What you will do:
All that should come back is the lines of the data below from the one containing "Task: Click the eye icon showing view count" to the one containing "Task: Click the Pattern label text", inclusive, exactly as they stand.

Raw data:
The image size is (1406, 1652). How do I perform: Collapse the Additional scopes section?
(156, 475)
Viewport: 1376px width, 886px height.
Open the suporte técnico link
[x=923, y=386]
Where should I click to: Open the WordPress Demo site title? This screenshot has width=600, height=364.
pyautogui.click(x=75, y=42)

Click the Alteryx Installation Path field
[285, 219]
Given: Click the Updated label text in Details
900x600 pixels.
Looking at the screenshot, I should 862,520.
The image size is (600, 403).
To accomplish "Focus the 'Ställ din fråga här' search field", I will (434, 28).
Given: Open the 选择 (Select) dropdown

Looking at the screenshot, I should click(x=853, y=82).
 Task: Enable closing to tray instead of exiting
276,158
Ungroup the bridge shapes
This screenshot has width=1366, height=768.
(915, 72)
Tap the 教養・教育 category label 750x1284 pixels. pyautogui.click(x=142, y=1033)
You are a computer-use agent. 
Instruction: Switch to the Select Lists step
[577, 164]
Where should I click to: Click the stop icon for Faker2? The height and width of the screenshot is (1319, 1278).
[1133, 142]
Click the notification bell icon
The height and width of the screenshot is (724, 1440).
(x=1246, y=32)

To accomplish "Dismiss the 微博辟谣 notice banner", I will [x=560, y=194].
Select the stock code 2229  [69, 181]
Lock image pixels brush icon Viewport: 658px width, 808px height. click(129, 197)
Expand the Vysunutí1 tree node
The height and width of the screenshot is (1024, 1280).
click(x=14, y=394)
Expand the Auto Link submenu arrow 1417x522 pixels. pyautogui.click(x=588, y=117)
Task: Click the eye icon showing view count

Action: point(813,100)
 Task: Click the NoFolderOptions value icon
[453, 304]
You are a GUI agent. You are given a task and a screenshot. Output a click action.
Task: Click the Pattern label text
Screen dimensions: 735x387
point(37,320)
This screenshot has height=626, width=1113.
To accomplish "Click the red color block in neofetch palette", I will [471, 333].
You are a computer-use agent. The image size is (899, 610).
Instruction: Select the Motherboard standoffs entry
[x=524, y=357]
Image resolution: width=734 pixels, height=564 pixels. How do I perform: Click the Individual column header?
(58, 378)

Output for this task:
Task: Click the eye icon showing view count

Action: point(813,100)
 Task: Click the NoFolderOptions value icon
[453, 304]
You are a GUI agent. You are given a task and a screenshot. Output a click action.
Task: Click the Pattern label text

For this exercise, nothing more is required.